### DATA TO PROCESS:
====================

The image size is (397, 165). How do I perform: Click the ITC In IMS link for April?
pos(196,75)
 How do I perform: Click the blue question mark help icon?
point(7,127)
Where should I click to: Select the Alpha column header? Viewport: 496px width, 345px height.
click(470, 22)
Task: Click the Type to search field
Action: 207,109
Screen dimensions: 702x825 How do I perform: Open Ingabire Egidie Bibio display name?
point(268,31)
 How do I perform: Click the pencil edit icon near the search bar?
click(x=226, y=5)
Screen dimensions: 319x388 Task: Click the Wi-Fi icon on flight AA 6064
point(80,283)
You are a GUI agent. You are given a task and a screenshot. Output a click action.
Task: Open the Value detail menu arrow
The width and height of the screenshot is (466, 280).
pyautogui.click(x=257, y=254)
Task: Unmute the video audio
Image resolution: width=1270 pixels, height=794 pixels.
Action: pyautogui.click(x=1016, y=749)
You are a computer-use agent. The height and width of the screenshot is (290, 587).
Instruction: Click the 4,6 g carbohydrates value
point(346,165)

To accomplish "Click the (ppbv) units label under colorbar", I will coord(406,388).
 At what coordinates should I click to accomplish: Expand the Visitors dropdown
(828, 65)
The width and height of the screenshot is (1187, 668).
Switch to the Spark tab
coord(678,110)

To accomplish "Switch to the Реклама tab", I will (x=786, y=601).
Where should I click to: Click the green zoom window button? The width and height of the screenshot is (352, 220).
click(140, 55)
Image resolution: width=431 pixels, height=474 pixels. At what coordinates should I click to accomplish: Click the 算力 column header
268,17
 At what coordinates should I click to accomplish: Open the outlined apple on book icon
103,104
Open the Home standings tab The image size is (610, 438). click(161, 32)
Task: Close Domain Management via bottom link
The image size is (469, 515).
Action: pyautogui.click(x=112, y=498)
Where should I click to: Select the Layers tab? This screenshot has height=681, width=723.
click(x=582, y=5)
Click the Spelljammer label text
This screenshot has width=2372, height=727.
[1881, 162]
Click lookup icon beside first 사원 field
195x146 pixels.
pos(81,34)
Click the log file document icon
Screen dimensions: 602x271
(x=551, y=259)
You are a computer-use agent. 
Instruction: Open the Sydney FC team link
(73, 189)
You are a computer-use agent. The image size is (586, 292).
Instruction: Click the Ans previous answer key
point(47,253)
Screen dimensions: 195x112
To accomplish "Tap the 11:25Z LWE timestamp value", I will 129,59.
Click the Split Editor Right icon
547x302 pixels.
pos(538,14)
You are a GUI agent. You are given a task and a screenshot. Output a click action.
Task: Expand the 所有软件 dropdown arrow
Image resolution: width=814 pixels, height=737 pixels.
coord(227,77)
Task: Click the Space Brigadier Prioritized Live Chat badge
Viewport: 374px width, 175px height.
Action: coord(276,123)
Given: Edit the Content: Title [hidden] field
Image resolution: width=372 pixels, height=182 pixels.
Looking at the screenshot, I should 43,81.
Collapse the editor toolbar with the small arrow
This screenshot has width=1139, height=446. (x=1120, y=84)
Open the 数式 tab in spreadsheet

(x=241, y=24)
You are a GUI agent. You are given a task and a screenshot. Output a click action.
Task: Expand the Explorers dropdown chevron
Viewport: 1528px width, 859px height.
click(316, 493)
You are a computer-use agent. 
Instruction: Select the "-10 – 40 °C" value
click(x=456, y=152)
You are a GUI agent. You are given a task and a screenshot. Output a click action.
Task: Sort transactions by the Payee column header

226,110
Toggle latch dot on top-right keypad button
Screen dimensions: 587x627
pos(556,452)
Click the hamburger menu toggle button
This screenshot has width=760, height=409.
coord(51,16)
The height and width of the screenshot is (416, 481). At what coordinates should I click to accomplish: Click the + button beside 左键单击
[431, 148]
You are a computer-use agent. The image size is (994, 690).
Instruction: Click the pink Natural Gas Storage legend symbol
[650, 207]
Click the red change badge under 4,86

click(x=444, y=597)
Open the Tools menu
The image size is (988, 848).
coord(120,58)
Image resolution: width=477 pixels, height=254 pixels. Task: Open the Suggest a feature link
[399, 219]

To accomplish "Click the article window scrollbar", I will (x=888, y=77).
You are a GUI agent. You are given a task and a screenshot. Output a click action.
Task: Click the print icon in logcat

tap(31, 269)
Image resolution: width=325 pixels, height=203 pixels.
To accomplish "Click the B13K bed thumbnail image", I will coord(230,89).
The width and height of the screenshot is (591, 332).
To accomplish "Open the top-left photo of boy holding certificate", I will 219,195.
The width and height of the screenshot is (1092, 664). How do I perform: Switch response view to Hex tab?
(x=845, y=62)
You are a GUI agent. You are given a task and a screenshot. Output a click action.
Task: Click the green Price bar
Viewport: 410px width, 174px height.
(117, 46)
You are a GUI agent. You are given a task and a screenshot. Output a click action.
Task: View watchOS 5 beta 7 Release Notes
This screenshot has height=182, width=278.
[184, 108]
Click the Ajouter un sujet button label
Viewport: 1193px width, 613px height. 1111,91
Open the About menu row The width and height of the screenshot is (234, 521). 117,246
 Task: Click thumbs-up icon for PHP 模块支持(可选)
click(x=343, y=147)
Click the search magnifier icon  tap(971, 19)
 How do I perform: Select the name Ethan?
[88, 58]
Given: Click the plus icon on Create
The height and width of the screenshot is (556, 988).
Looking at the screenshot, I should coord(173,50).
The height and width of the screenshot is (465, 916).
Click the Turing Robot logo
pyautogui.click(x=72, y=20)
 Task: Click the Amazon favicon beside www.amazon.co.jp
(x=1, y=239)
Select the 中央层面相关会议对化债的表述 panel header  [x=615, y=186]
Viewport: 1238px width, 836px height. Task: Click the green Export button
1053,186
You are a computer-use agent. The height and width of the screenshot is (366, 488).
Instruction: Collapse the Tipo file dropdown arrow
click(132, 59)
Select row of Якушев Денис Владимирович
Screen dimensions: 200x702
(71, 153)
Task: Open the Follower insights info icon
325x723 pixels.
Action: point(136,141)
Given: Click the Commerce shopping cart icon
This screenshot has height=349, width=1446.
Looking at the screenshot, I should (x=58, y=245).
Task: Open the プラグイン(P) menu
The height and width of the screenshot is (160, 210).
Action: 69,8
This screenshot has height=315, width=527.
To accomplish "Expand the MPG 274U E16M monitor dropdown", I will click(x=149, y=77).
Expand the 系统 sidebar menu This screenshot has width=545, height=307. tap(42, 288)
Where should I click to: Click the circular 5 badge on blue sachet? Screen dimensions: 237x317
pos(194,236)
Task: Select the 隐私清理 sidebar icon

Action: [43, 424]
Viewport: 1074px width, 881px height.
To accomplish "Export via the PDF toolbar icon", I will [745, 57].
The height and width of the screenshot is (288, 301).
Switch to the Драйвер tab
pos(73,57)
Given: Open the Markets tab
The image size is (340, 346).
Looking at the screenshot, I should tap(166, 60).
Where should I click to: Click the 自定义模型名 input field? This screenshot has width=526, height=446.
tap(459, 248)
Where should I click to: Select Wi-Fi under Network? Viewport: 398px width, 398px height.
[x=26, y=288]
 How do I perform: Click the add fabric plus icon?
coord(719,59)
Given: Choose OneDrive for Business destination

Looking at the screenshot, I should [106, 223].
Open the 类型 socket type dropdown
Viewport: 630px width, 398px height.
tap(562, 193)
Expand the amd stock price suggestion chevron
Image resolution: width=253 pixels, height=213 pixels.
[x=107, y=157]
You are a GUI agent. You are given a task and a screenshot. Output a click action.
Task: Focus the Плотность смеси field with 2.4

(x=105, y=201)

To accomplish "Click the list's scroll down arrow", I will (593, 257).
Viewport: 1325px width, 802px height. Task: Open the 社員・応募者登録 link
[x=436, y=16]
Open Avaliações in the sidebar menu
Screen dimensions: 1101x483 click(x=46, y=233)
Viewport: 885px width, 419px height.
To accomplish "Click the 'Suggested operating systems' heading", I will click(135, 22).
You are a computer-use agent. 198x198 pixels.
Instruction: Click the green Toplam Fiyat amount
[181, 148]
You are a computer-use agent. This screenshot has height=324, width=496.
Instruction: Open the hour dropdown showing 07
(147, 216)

====================

### ACTIVITY:
Within the material above, extract exactly the lines that start at the line containing "Instruction: Click the Ans" and stop after the line containing "Task: Expand the 所有软件 dropdown arrow", and only those.

### RESPONSE:
Instruction: Click the Ans previous answer key
point(47,253)
Screen dimensions: 195x112
To accomplish "Tap the 11:25Z LWE timestamp value", I will 129,59.
Click the Split Editor Right icon
547x302 pixels.
pos(538,14)
You are a GUI agent. You are given a task and a screenshot. Output a click action.
Task: Expand the 所有软件 dropdown arrow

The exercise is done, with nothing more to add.